# High Elf Test Scheme - Part 2 swordmaster and Archmage



## Strange Dude (Jul 15, 2008)

Continuing on from my previous thread and some of the concerns raised of using such a limited pallette and making units different. I decided to paint another unit type and a character, so here is my first swordmaster and my archmage.

Swordmaster (might do another drybrush of silver over this to really wear down the gold colour)










Archmage (from multiple angles) white isn't bad but need some more practice and will probably repaint it after I finish the army.


































Waiting for some spring green static grass which I think will improve the models by toning down the white.


----------



## Flindo (Oct 30, 2010)

very good looking, its very elf like for them to wear all white with gold armour, (altho I dont think a gold sword would be too strong compaired to a steel sword lol)


----------



## Salio (Mar 29, 2009)

The white seems a little flat to me. You could try adding some greys or tans to the recesses to make it pop a little more. Or a wash. On the other hand, the gold is very nice. Good work!


----------



## Vaz (Mar 19, 2008)

I don't know if it's the flash, but the gold looks very washed out. Did you go straight over the white with it? Even if going for a light colour, over black or brown I've heard gives a nice result with depth in.

As for the sword, well, I think that the gold sword is a little too much gold in one spot. Being a very bright silver with gold edging on the blade might be a bit better I think (again over a black base).


----------



## Daemon Prince Paintbox (Feb 21, 2011)

You're crazy man! Painting your entire army white is my idea of a painting nightmare. So kudos on your good work so far. Look forward to seeing a completed unit.

All the best


----------



## Masked Jackal (Dec 16, 2009)

It is a nice scheme, but the white and gold could use some work. Try going over them with washes. As well, I don't think there's enough variety with just white and gold. Paint some parts a more bright silver to provide some contrast.


----------



## Hammer49 (Feb 12, 2011)

I like the scheme but I think if you go over the gold with golden sepia/devlan mudd it may give the gold some more definition.


----------



## elmir (Apr 14, 2011)

Doesn't look to bad to me. The gold looks a little faded, but that might be because of the picture however. I like the way it looks, it doesn't have to be bright "yellow-ish" gold anyway.

The whites need a little more depth though. Don't get me wrong, you applied some solid layers on the whites to get a nice even coverage... but white never looks perfectly white. 
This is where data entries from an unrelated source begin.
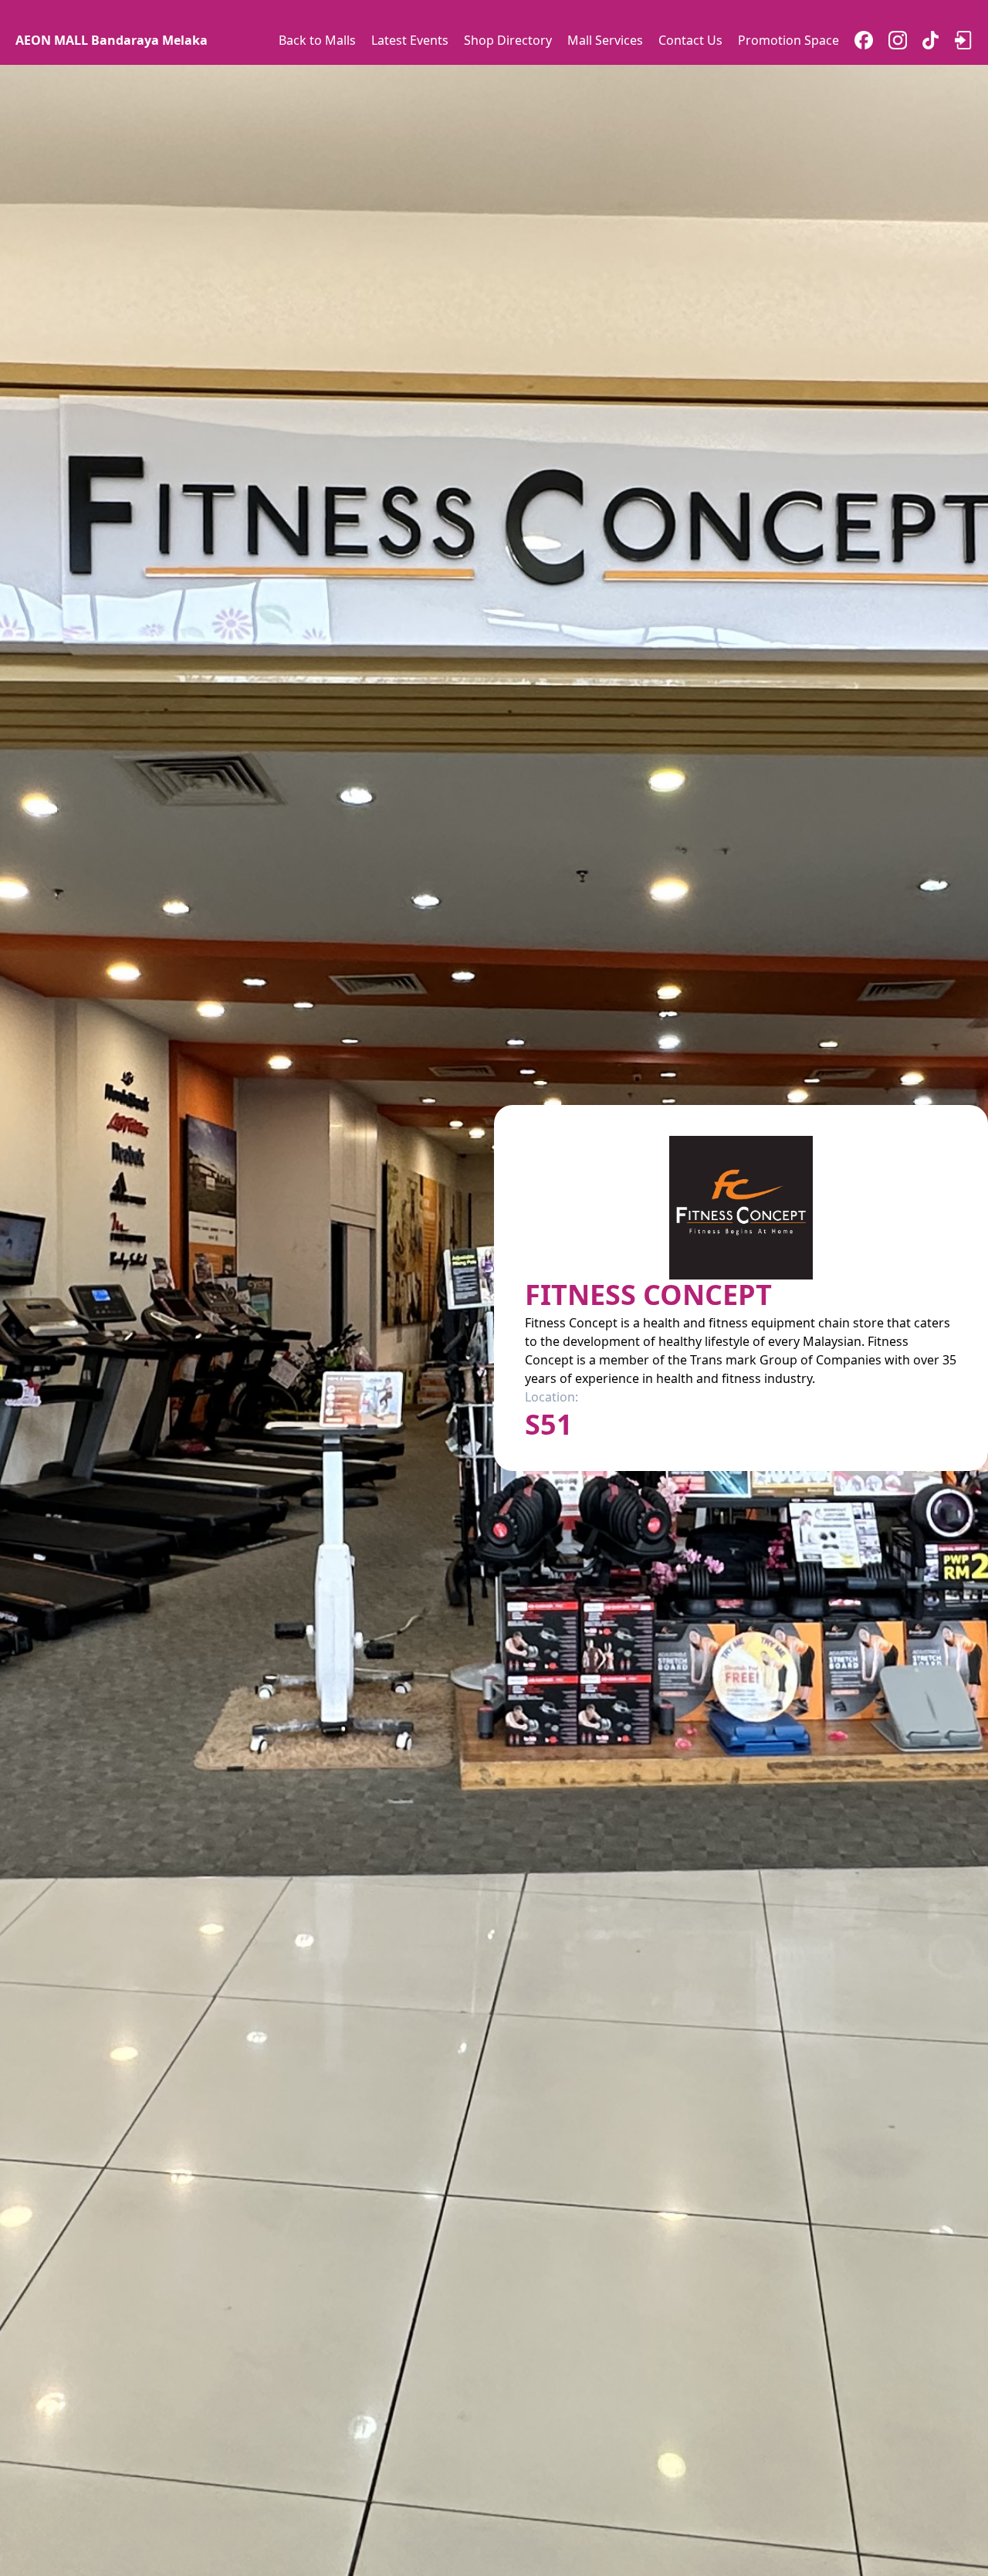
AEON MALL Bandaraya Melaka (111, 40)
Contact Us (690, 40)
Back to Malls (317, 40)
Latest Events (409, 40)
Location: (551, 1396)
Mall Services (605, 40)
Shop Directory (508, 40)
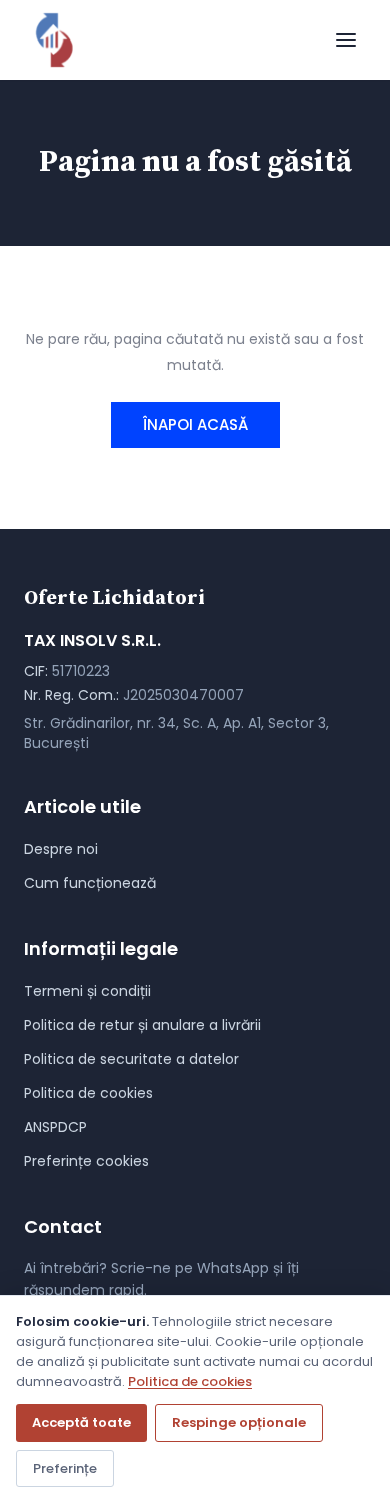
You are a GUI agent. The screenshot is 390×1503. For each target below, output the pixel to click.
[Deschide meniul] (346, 40)
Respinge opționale (239, 1422)
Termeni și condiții (87, 991)
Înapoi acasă (195, 424)
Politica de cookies (88, 1093)
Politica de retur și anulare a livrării (142, 1025)
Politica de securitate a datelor (131, 1059)
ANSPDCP (55, 1127)
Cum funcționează (90, 883)
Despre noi (61, 849)
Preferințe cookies (86, 1161)
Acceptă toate (81, 1422)
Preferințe (65, 1468)
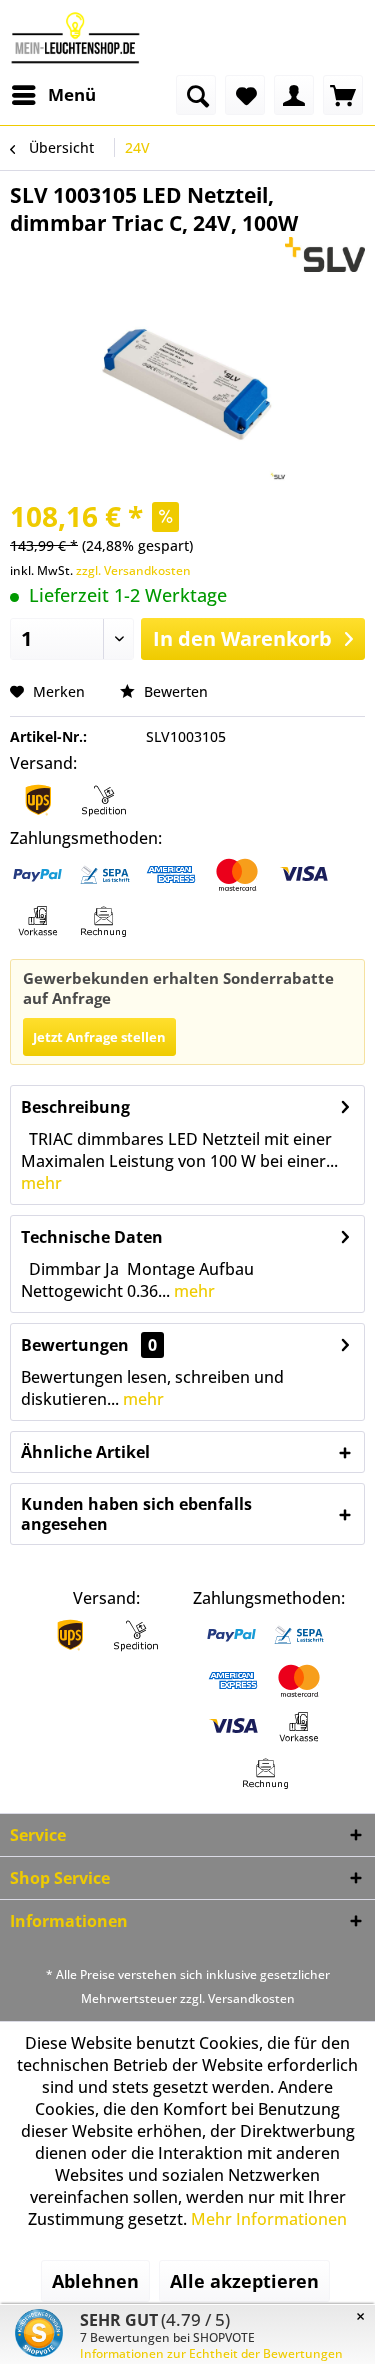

Do yourself a favor when you are going to paint an army... Start with a more brown basecoat (such as snake bite leather) for a warm tint to your robes, or a more grey basecoat (like stone grey) if you prefer a more colder white. It'll add more depth to the miniature overall, it'll look more realistic AND it'll be easier on you in the long term.


----------



## Djinn24 (Jan 12, 2008)

I have to 5th the comment on a wash over the gold and then use the wash like a pint and layer it on the recesses of the white. Bronze, to gold, to shining gold, with a highlight of silver works really well on gold armor. The white can be done with pretty much any wash, depending on what you want really.


----------